▸ **What you have to do**
Please show each line of the listing where "will" is present.
:::::
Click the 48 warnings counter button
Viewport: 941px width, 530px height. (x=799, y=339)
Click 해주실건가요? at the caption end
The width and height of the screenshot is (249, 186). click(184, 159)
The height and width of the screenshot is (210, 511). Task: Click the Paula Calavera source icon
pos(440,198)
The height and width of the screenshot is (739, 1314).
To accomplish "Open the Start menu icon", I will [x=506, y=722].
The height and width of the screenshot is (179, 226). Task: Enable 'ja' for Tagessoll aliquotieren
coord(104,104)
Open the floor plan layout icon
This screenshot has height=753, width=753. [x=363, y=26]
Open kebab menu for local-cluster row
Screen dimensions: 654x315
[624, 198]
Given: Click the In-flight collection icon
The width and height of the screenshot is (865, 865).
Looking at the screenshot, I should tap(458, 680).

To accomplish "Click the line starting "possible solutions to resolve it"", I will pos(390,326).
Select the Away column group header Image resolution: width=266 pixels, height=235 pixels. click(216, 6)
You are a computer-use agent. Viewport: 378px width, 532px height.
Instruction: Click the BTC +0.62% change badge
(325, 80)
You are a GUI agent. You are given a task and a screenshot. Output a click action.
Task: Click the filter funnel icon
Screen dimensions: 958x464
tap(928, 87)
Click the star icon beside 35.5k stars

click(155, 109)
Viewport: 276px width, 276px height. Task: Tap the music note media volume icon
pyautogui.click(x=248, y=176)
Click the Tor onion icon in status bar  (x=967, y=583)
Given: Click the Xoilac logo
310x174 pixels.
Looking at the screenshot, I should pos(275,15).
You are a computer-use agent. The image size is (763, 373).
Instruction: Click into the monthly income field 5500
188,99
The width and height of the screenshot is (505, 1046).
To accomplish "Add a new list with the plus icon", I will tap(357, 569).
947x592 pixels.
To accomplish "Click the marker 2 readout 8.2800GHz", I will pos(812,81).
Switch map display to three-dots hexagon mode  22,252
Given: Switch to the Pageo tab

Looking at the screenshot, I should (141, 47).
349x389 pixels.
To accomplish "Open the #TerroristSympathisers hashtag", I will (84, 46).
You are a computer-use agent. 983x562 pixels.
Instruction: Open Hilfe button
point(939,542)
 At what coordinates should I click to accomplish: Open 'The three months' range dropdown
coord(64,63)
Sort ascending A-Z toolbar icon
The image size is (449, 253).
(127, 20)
:::::
▸ **Answer for this exercise**
To accomplish "Open the Start menu icon", I will [x=506, y=722].
To accomplish "Click the line starting "possible solutions to resolve it"", I will pos(390,326).
To accomplish "Add a new list with the plus icon", I will tap(357, 569).
To accomplish "Click the marker 2 readout 8.2800GHz", I will pos(812,81).
To accomplish "Open the #TerroristSympathisers hashtag", I will (84, 46).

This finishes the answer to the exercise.